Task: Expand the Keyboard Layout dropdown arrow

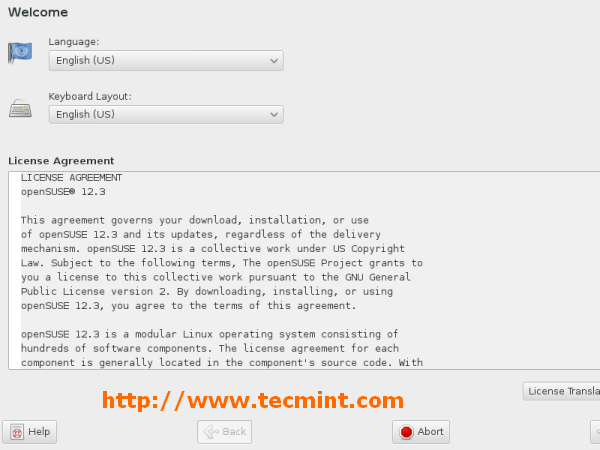Action: pos(274,114)
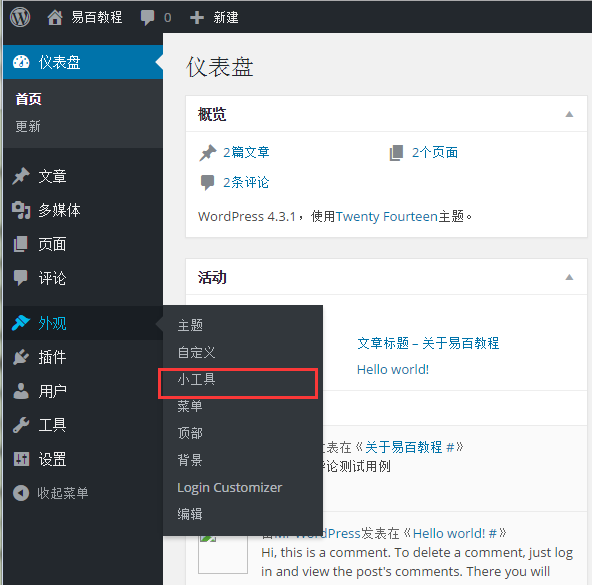Open 用户 person icon in sidebar
592x585 pixels.
coord(21,391)
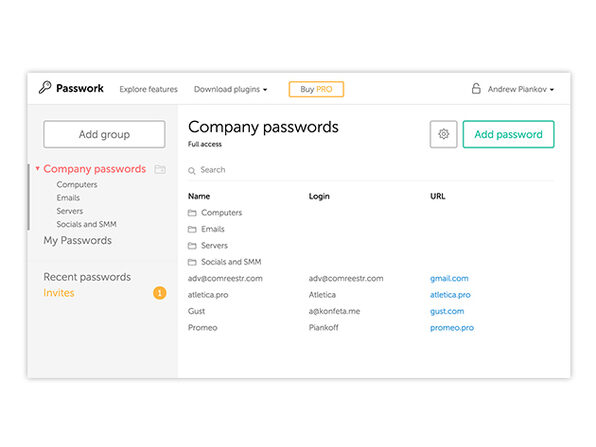This screenshot has width=596, height=447.
Task: Collapse the Company passwords tree arrow
Action: 38,168
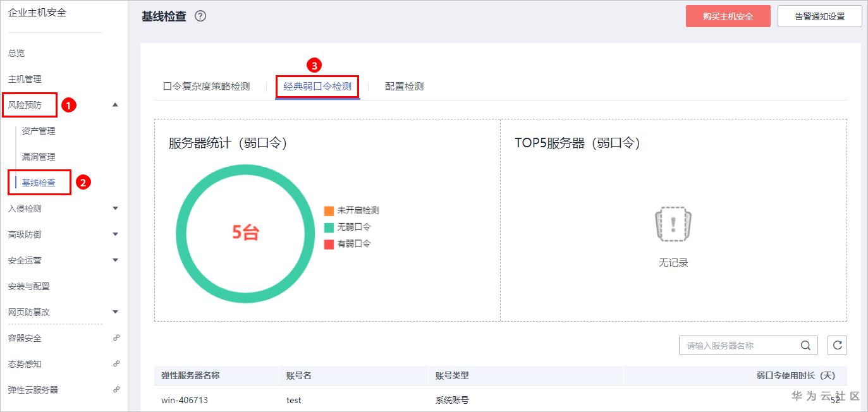
Task: Expand the 安全运营 submenu arrow
Action: point(115,260)
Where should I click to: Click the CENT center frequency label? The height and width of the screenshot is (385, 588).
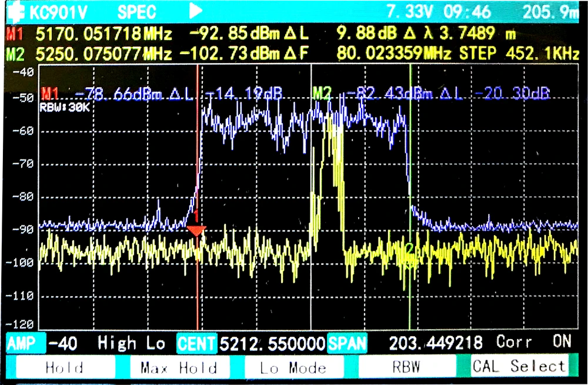pos(196,343)
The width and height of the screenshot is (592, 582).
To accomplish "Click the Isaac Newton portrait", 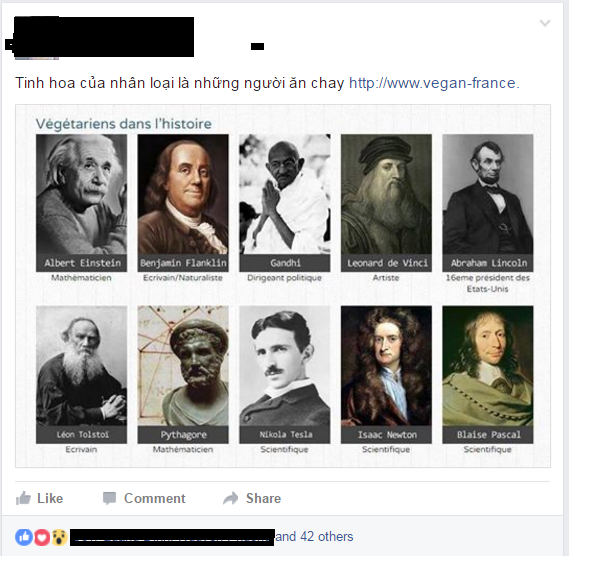I will pyautogui.click(x=386, y=366).
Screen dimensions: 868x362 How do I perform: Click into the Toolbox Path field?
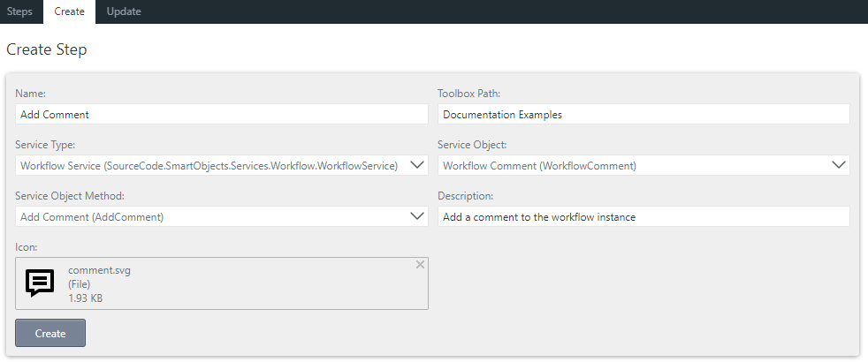tap(643, 114)
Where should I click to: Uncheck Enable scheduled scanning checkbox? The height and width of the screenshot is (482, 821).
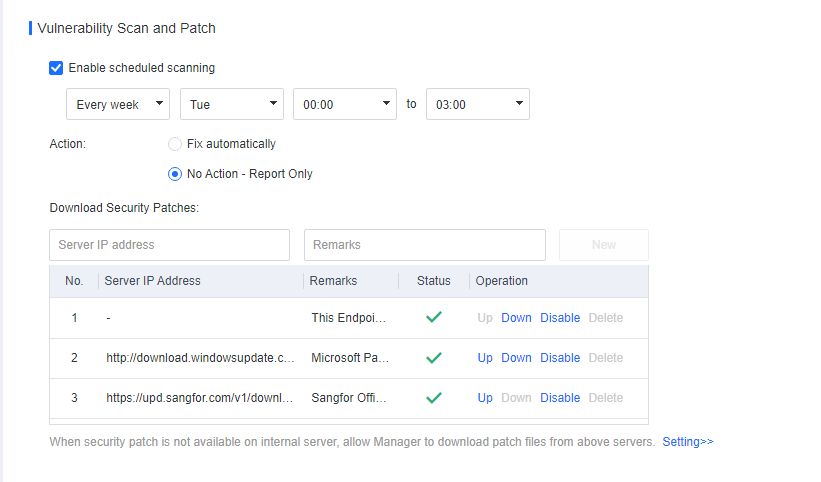[57, 68]
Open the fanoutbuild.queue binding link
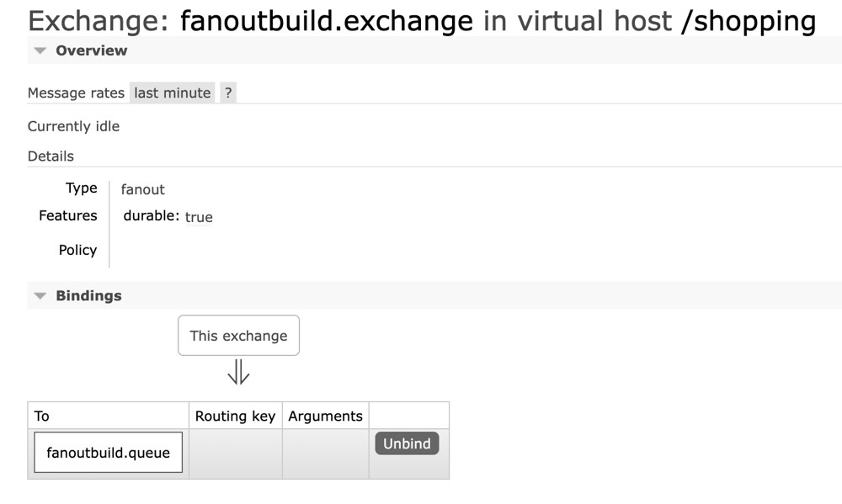The image size is (842, 504). point(108,453)
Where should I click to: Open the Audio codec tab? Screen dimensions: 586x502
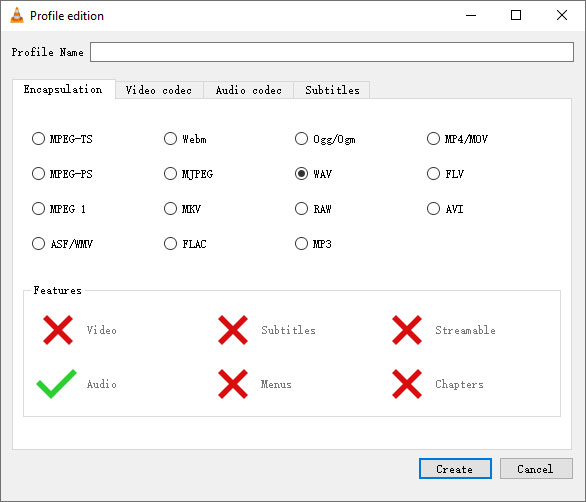coord(249,90)
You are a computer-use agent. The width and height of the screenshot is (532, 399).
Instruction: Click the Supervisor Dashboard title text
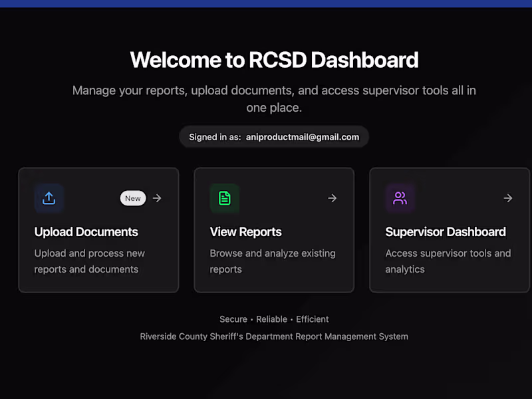click(x=446, y=231)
════════════════════
**Instructions to follow**
Leave the pictures out and please restate exactly the lines running from the start of the material through the one with "The width and height of the screenshot is (592, 582).".

**Output below**
Task: Expand the Keyboard Layout dropdown arrow

Action: pos(274,114)
Open 用户 person icon in sidebar
592x585 pixels.
coord(21,391)
This screenshot has width=596, height=447.
Task: Collapse the Company passwords tree arrow
Action: 38,168
Task: Expand the 安全运营 submenu arrow
Action: point(115,260)
Where should I click to: Click the CENT center frequency label? The height and width of the screenshot is (385, 588).
pos(196,343)
The width and height of the screenshot is (592, 582).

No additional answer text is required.